Introduction

Since the 1980s, non-invasive functional imaging modality positron emission tomography (PET) has been used to investigate physiological (e.g., cerebral blood flow), biochemical (e.g., metabolism), and molecular (e.g., receptor binding) processes in living humans. PET can be applied in combination with a variety of radiotracers, e.g., with oxygen-15 labeled water ([15O]water) quantitatively to map the regional cerebral blood flow or with fluorine-18 labeled fluorodeoxyglucose ([18F]FDG) quantitatively to map regional glucose metabolism.

PET has been successfully used for many years to investigate central nervous processes, including the central auditory pathway1,2,3,4,5,6. Use of the neuroimaging technique PET in the auditory sciences has many advantages as summarized by Talvage et al.7: (1) it is non-confining and therefore suitable for subjects with traits of claustrophobia, (2) it is non-magnetic and therefore compatible with cochlear implants and hearing aids, and (3) it is quiet and therefore does not interfere with auditory stimuli.

Cochlear implants are implantable neuro-prothesis that can rehabilitate hearing in subjects with hearing impairments or in subjects with residual hearing. The cochlear implant consists of an internal part (electrode array, receiver, and magnet) and an external part (speech processor, microphone, and transmitter)8. Dislocation of the internal cochlear implant magnet can occur when functional magnetic resonance imaging (fMRI) is used. In contrast, PET entails no risk of dislocation. Nevertheless, even with the new generation of MRI-compatible cochlear implant magnets, the magnet of an implant can cause an artifact on MRI scans9,10,11.

PET is described as a comparatively quiet imaging technique that interferes little or not at all with acoustic stimuli other than fMRI with an ambient noise of up to 130 dB9. However, compared with early stand-alone water-cooled PET-scanners, novel clinical PET/CT scanners are air-cooled and include a CT system, both of which result in higher background noise levels.

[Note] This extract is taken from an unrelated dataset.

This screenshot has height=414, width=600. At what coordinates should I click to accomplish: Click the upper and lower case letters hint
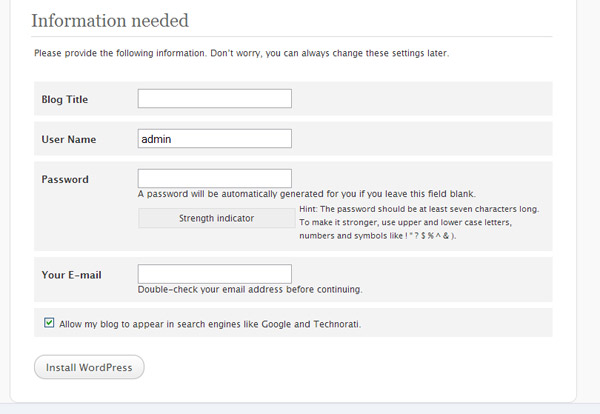(x=406, y=222)
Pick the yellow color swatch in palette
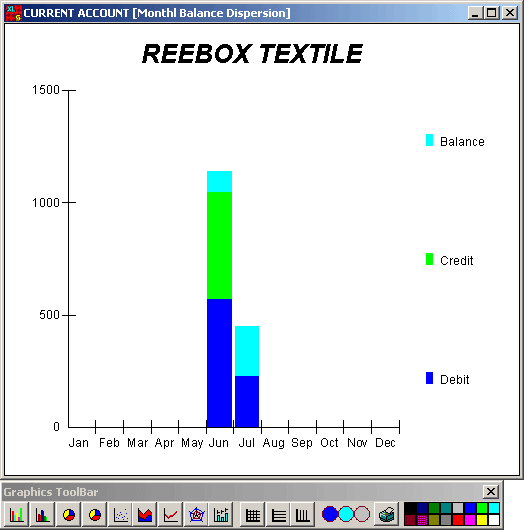524x530 pixels. click(482, 520)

The primary aim of the present study has therefore been to describe the background noise generated by two representative state-of-the-art air-cooled PET/CT scanners: the Gemini TF64 and Vereos PET/CT (Philips Healthcare, The Netherlands). Auditory stimulation studies in PET/CT scanners that are air-cooled have to take background noise into consideration, as it interferes with the presented auditory target signals. A description of the noise produced by novel PET/CT is therefore necessary for future studies of the auditory system.

We have also investigated the influence of the background noise produced by air-cooled PET/CT scanners on speech recognition in young adults with normal hearing.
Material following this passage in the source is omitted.